In a typical oilwell, the tubing 12 has a 73 mm outer diameter (OD) and a 55 mm inner diameter (ID). In a preferred embodiment of the present invention, power is supplied by a 200 kW portable diesel electrical generator. The heat absorbed by the solvent as it passes through the heater is calculated according to the following equation:
Q=(Ts,out -Ts,in)Cps Dens Fs
Q is the power dissipated in the heater (watts)
Ts,out is the solvent temperature leaving the heater (C)
Ts,in is the solvent temperature entering the heater (C)
Cps is the heat capacity of the solvent (typically about 2000 J/kg C for liquid hydrocarbons)
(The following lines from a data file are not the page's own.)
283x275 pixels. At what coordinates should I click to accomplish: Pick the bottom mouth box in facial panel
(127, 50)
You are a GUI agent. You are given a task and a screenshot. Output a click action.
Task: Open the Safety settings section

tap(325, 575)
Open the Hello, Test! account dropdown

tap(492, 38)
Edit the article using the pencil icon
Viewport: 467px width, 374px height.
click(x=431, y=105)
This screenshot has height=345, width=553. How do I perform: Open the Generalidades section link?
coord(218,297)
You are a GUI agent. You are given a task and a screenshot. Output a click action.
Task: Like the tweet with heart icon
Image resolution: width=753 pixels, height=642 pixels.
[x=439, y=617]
Dens is the density of the solvent (typically about 900 kg/m3 for a heavy reformate)
Fs is the solvent flowrate in m3 /second
Thus, for a given power or heat transfer rate, higher solvent flowrates will result in lower heater outlet temperatures. Alternatively, a high heater outlet temperature can be obtained at a lower power by reducing the solvent flowrate. FIG. 1 shows that the required solvent volume decreases by three orders of magnitude for a 30° C. temperature rise. Thus a small temperature rise can provide a substantial benefit in terms of reducing solvent volume requirement. However, as the hot solvent is displaced into the pores in the reservoir formation or rock matrix, the hot solvent will cool down and the rock and immobile interstitial fluids will be heated. A large fraction of the cost (up to 50%) of the stimulation described herein is due to the cost of the solvent injected downhole. Thus, it is desirable to heat the solvent to the maximum feasible temperature which avoids solvent degradation and deleterious effects in the reservoir, such as mineral transformations. In this manner a maximum amount of heat or thermal energy is carried by a minimum volume of solvent.
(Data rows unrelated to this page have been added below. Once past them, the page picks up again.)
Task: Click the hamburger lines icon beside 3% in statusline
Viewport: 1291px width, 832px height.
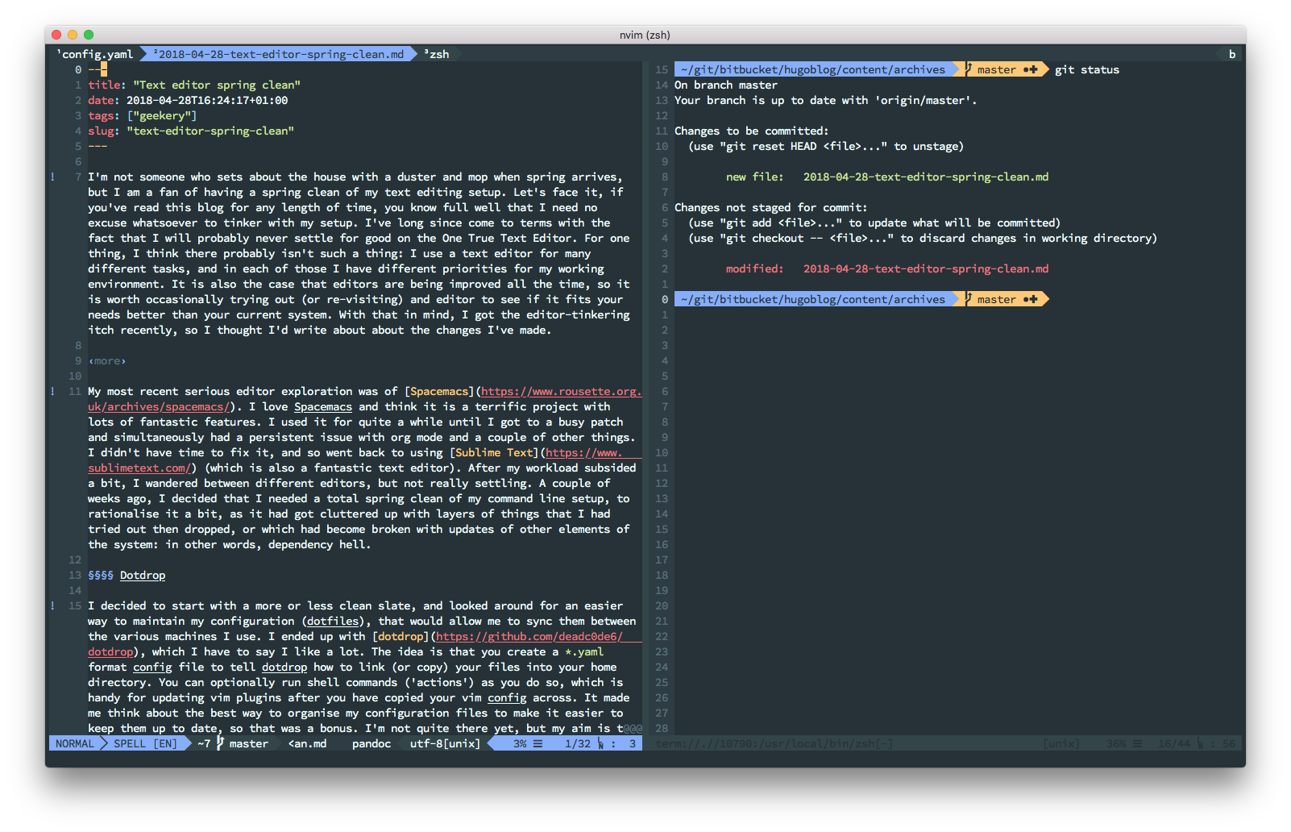Action: point(538,743)
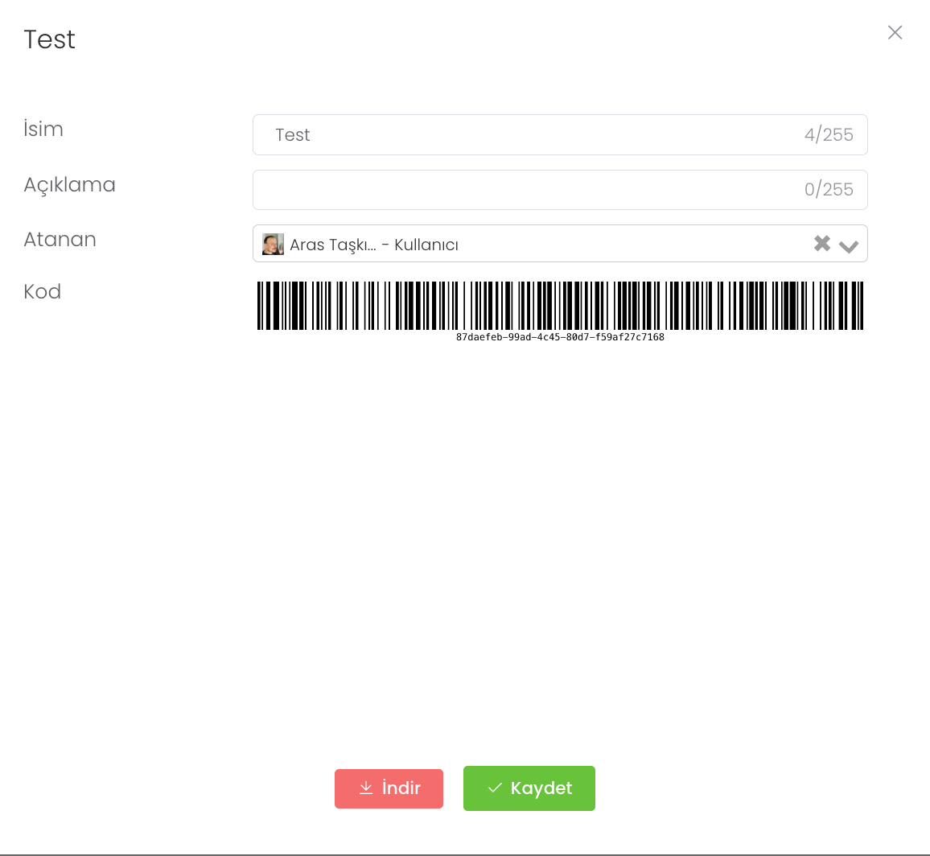Viewport: 930px width, 856px height.
Task: Click the Açıklama field label
Action: 69,185
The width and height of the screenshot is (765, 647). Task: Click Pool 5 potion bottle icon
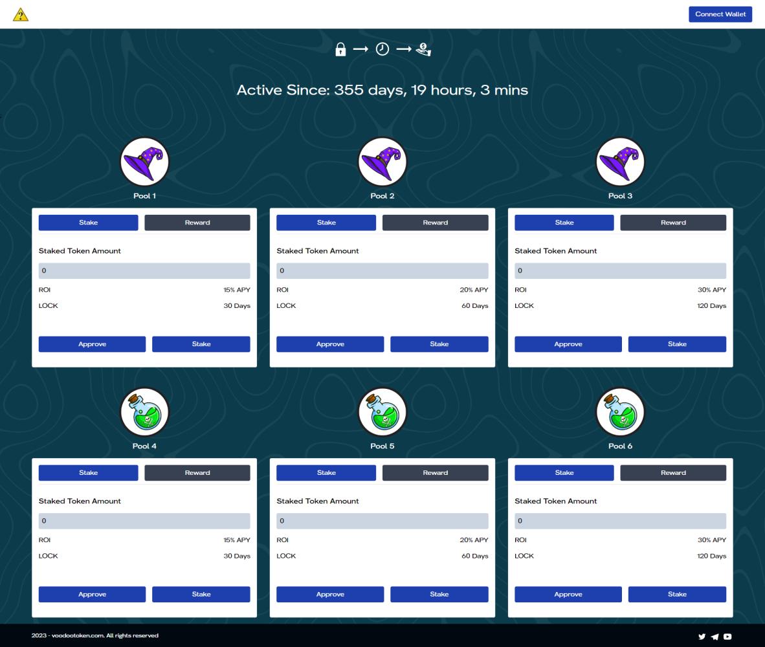pyautogui.click(x=382, y=412)
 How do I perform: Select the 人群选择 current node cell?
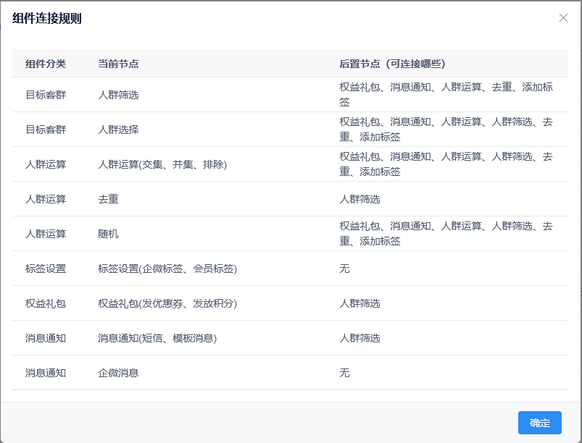tap(118, 130)
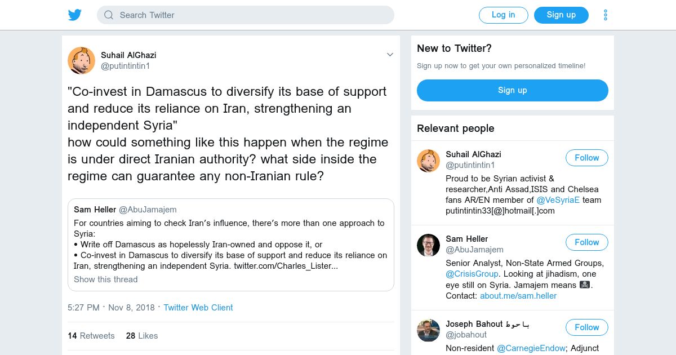Click the large Sign up button in sidebar
The width and height of the screenshot is (676, 355).
point(512,90)
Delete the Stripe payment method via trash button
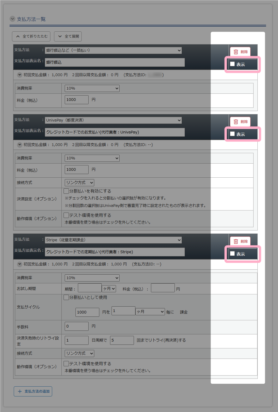278x412 pixels. (x=240, y=241)
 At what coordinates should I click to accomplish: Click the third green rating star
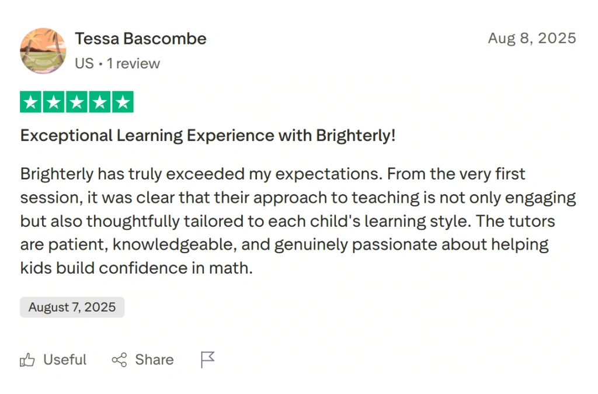coord(77,101)
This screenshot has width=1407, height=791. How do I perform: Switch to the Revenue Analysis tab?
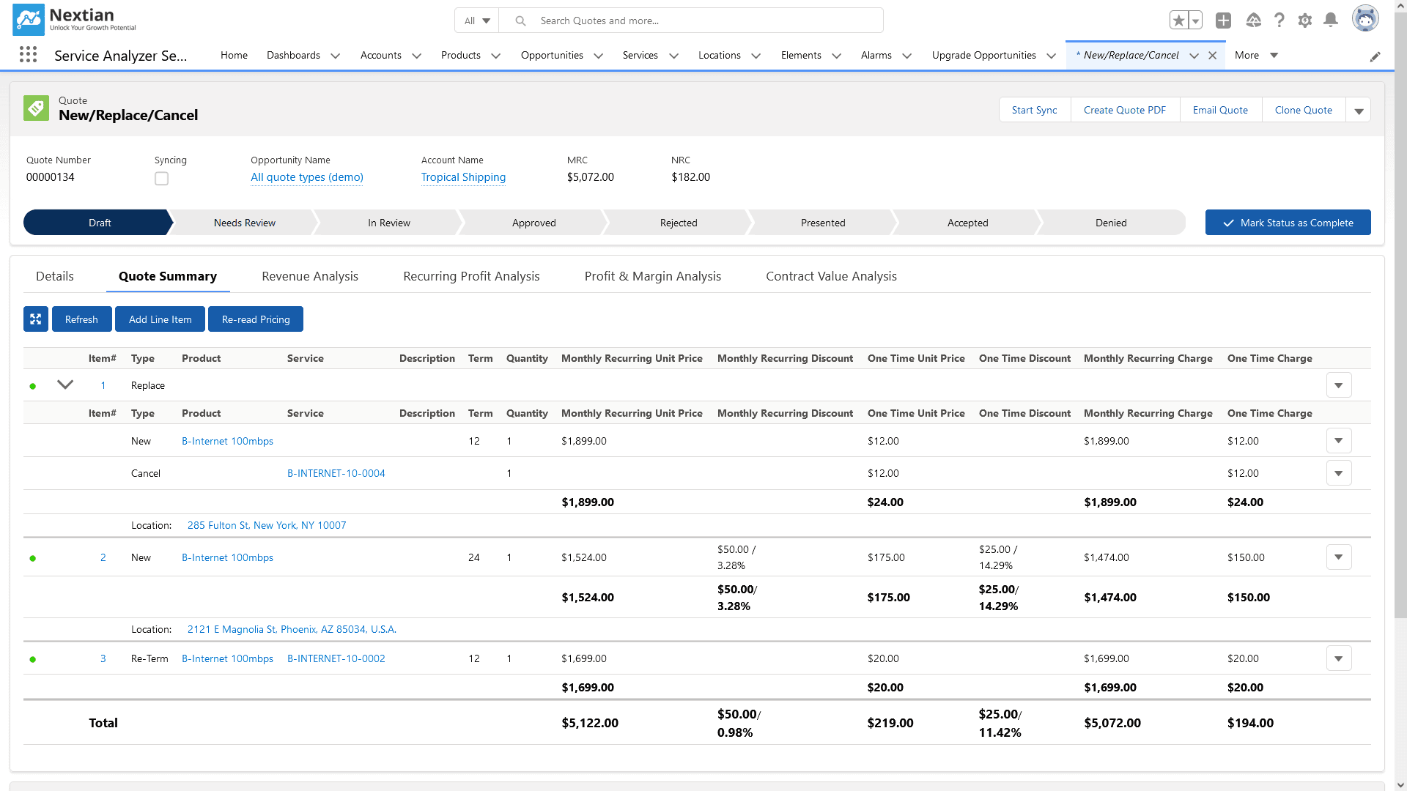[309, 276]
When the above formula is applied to a heater 30 having an output power of 150 kW, and a desired temperature rise in the solvent of 200 degrees C yields a solvent flow rate of 0.42 liters per second or 25 liters per minute or 1.5 m3 per hour. As discussed above, higher or lower temperatures and lower or higher flowrates will be appropriate for different solvents.
The heat generation rate within the resistive heater at steady state, is equal to the heat flux from the heater to the solvent as defined in the following formula:
Q=Ht A δT
Ht is the heat transfer coefficient between the solvent and the heater (W/m2 C)
A is the surface area of resistive heater in contact with the solvent (m2)
δT is the local temperature difference between the solvent and the heater element (C)
Thus, for a desired solvent exit temperature from the heater of 230° C., (for an entrance temperature of 30° C. and a heat rise of 200° C. across the heater) the maximum temperature in the heater will occur in the heater element at the outlet and will be 230 + δT degrees centigrade. Thus, a resistive heater design which has a large surface area (A) and a high heat transfer coefficient (Ht) will operate at a lower temperature for a given power and thus reduce solvent degradation.
The pressure drop for a flow of 0.42 liter/second can be estimated by the Burke-Plummer equation (R. B. Bird, W. E. Stewart, and E. N. Lightfoot, Transport Phenomena, John Wiley and Sons, pg 200, 1960)
δP/L=(1.75/Dball)Dens V2 (1-ε)/ε3
δP/L is the pressure drop per length (Pa/m)
Dball is the ball diameter (0.003175 m)
Dens is the fluid density (900 kg/m3)
V is the solvent approach velocity (0.42 m/s)
ε is the void fraction (≈0.4 for spheres)
Thus, for a ball size of 3.175 mm a bed length of 6 m, and flowrate of 1.5 m3 /hr the pressure drop across the heater is about 5 MPa (750 psi), which is well within the pressure limitations of the tubing and lubricator. The ball size of 3.175 mm was convenient; larger balls provide less pressure drop and less heat transfer surface for a given heater volume while small balls result in more pressure drop and more heat transfer surface for a given bed volume. A bed length of 6 meters is convenient however the length could vary from 1 m to 20 m depending on the particular application. The pressure drop of 5 MPa, for a flowrate of 1.5 m3 /hr is convenient however, any configuration with a pressure drop less than 20 mPa for a flowrate greater than 1 m3 /day is acceptable.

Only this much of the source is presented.